(Records from a collection)
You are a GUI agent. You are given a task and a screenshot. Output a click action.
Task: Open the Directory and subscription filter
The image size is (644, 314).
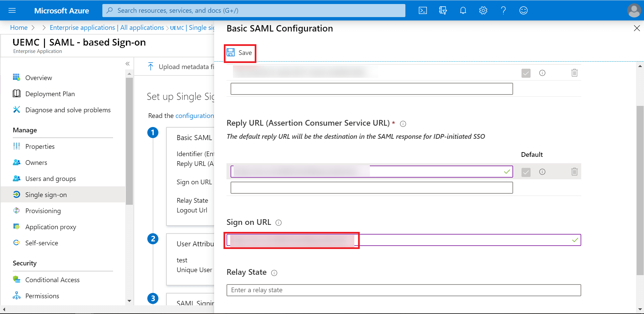(x=443, y=10)
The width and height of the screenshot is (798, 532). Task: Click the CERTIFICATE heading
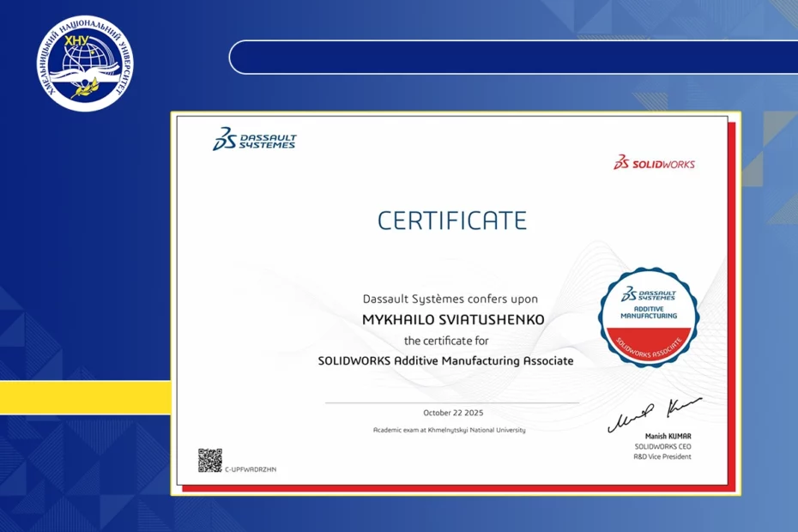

[ASSIGNMENT]:
Each line of the entries holding the string "screenshot" should be found and copied.

[RESULT OF THE TASK]:
You are a GUI agent. You are given a task and a screenshot. Output a click action.
The width and height of the screenshot is (798, 532). Task: Click the CERTIFICATE heading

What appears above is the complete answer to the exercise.